Single by Ana Bebić featuring Milica Majstorović and Danijel Pavlović
- Released: 8 July 2009
- Recorded: 2009
- Genre: Pop music
- Length: 3:15
- Label: Melody Music
- Songwriter: Emina Jahović
- Producer: Bojan Dugić

Ana Bebić singles chronology
| "Mrzim spore stvari" (2009) | "Rođeni sa greškom" (2009) |  |

Milica Majstorović singles chronology
| "Savršeni par" (2009) | "Rođeni sa greškom" (2009) |  |

Danijel Pavlović singles chronology
| "Javna tajna" (2009) | "Rođeni sa greškom" (2009) |  |

= Rođeni sa greškom =

"Rođeni sa greškom" (English: Born With a Mistake) is a pop song performed by singers Ana Bebić, Milica Majstorović and Danijel Pavlović. Bebić, Majstorović and Pavlović came to media prominence as the contestants of Operacija trijumf, and decided to take part in music festival Sunčane skale 2009 together with the song written by singer Emina Jahović.

== Song information ==
Croat Ana Bebić and Serbs Milica Majstorović and Danijel Pavlović came to media attention as the contestants of Operacija trijumf, regional version of Endemol's talents show Star Academy. They decided to take part in popular regional music festival Sunčane skale in Herceg Novi, Montenegro, after another Operacija trijumf contestant Nina Petković won the festival Pjesma Mediterana in Budva with the song "S druge strane sna". It was later announced that their song, "Rođeni sa greškom" would be written by popular singer Emina Jahović. Bebić, Majstorović and Pavlović recorded the song in Istanbul, in the studio of Jahović's husband, music producer and composer Mustafa Sandal. The song was produced and arranged by Bojan Dugić. The song is written in Croatian.

== Sunčane skale ==
Bebić, Majstorović and Pavlović were placed into the final event of Sunčane skale immediately. Pavlović performed, although his leg was injured. Majstorović also had problems with headache, thus she was immediately transferred to hospital. "Rođeni sa greškom" placed the ninth in the finals with a total of 39 points.

SOURCE MATERIAL »
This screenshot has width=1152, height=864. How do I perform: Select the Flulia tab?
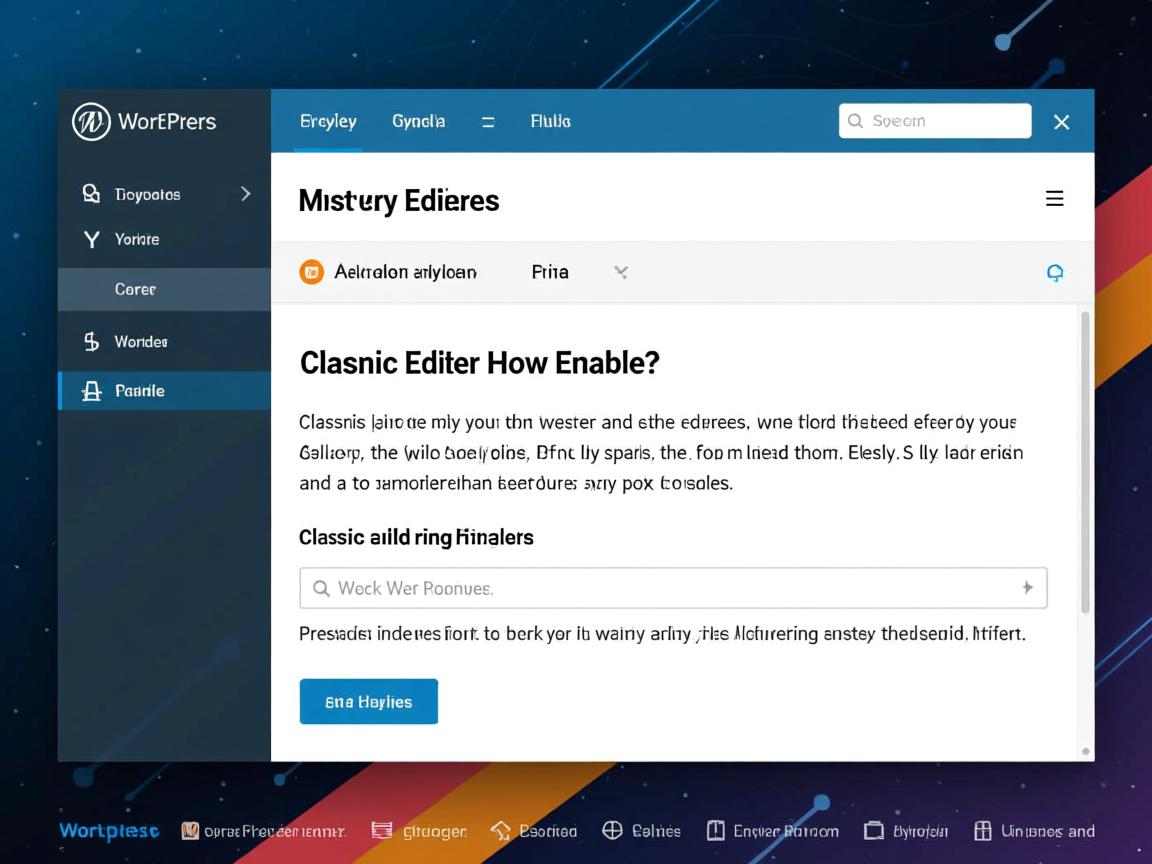click(x=550, y=121)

TASK ITEM »
From the article on "Rođeni sa greškom," return the passage that starts at the words "Milica Majstorović singles" and ends after "by singer Emina Jahović.", copied word for word. Nothing in the listing is needed here.

SOLUTION BELOW »
Milica Majstorović singles chronology
| "Savršeni par" (2009) | "Rođeni sa greškom" (2009) |  |

Danijel Pavlović singles chronology
| "Javna tajna" (2009) | "Rođeni sa greškom" (2009) |  |

= Rođeni sa greškom =

"Rođeni sa greškom" (English: Born With a Mistake) is a pop song performed by singers Ana Bebić, Milica Majstorović and Danijel Pavlović. Bebić, Majstorović and Pavlović came to media prominence as the contestants of Operacija trijumf, and decided to take part in music festival Sunčane skale 2009 together with the song written by singer Emina Jahović.